I joined the IT team at a major food industry, and I would look at the office floor and people would point me to those who also had just joined.

Things started to go sour an year later (cash related), and people slowly started to leave. On my last day, I looked at the office space again and something seemed interesting: everybody working had been at that company for 3+ years. All the newcomers had left. I mentioned this to a couple of people and asked them "do you see anyone here that has joined in the last 2-3 years?" and the answer was "Crap, no".

So it's not only management letting go of the last hires, but these hires also leaving (more of that, I suppose).


This sounds like a variation of the Dead Sea Effect - when things get bad, the staff with the best job prospects are the first to leave (http://brucefwebster.com/2008/04/11/the-wetware-crisis-the-d...).


This is indeed a general rule, but there are oddball cases, like when the firm I was at was acquired and the new owners kept all the back-office staff, but laid-off the developers (the acquisition was for the customer base, not the technology).


That's an orthogonal point to working at Twitter :/. Even if Twitter were acquired, there's basically zero chance they'd fire all the engineers.


Which raises an interesting question - what's the valuable parts of Twitter? Customer base, for sure. Architecture for scalable messaging, absolutely. The rest of it? Not sure.

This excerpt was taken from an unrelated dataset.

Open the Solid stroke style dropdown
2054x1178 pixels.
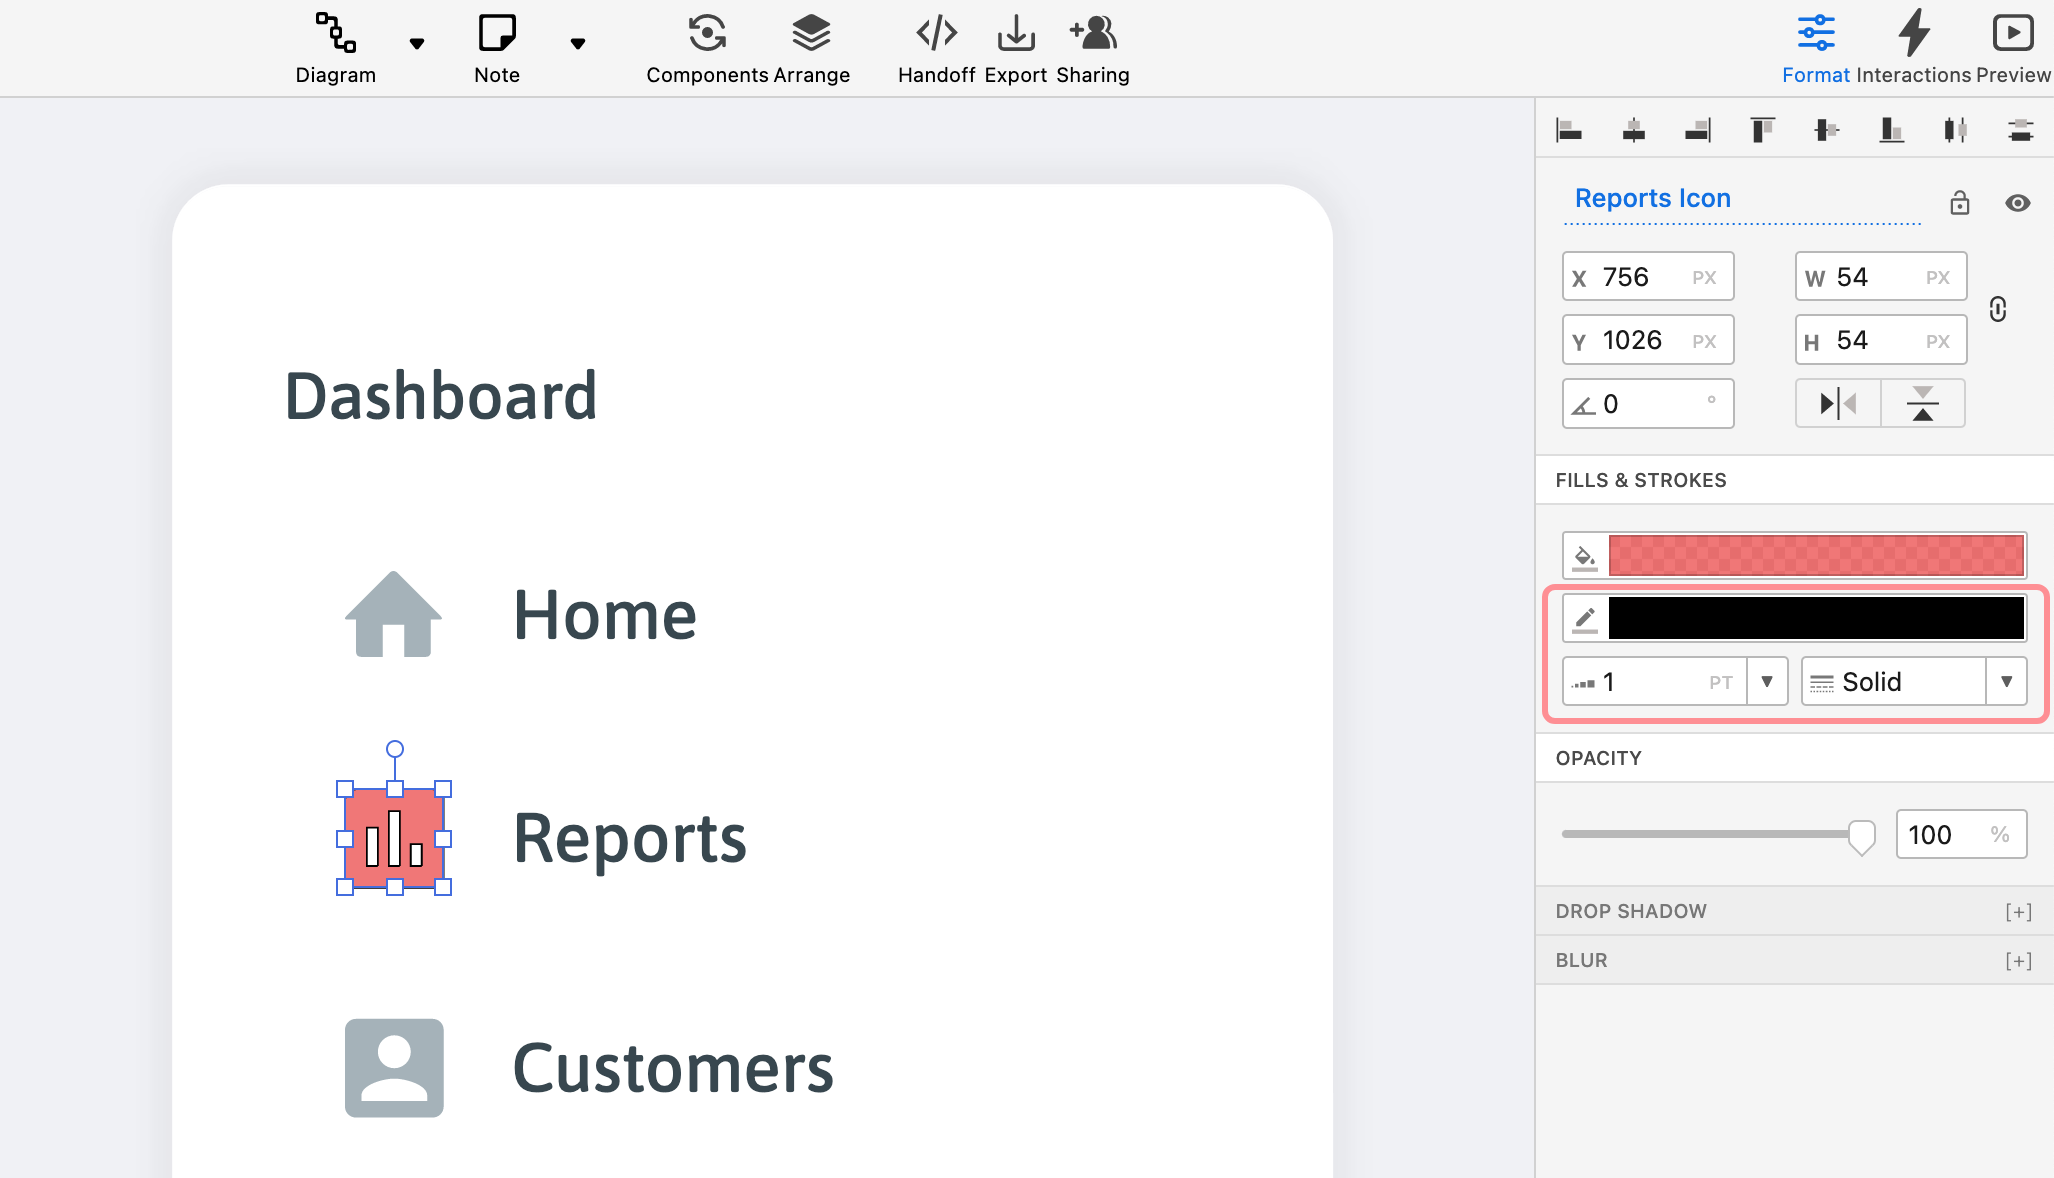click(x=2006, y=682)
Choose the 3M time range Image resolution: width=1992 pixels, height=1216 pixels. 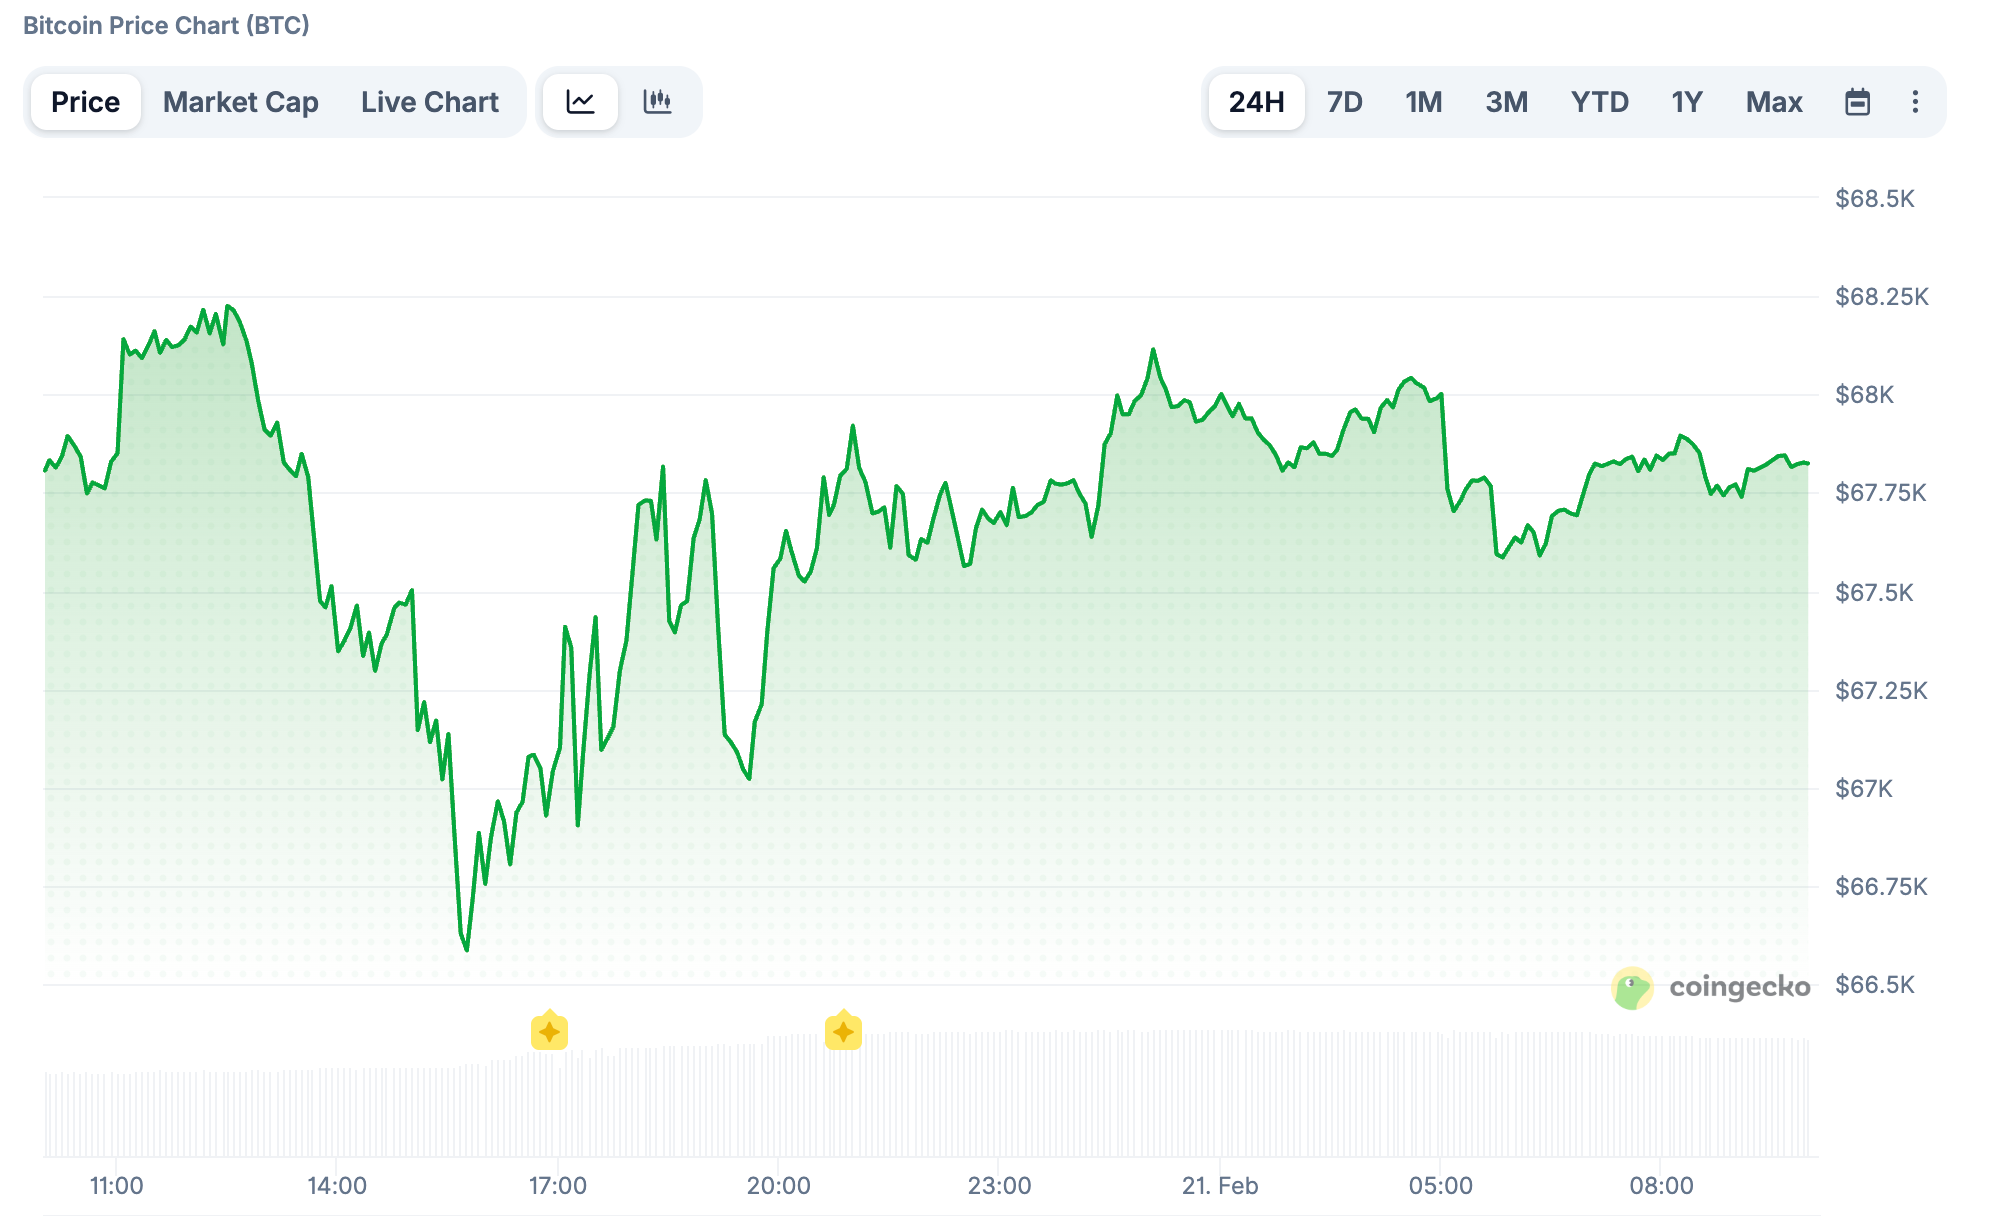click(1506, 102)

I'd argue that Twitter's brand is among its most valuable assets. It's globally known. Used and promoted by influencers like celebrities, artists, politicians, media, business leaders, activists. It's all over music, TV, media of all types. Heck, an entire movie was made about it.

That sort of broad public awareness is very hard for any company to get.


They are able to operate a company at that scale. I think your comment dismisses a lot of very functional people within their organization.


Layoffs/mergers are an unpleasant subject. Someone is always going to lose their job. I've been through it twice now - once survived, once not.


If you look at twtr income statement for last Q they cut R&D and increased Sales.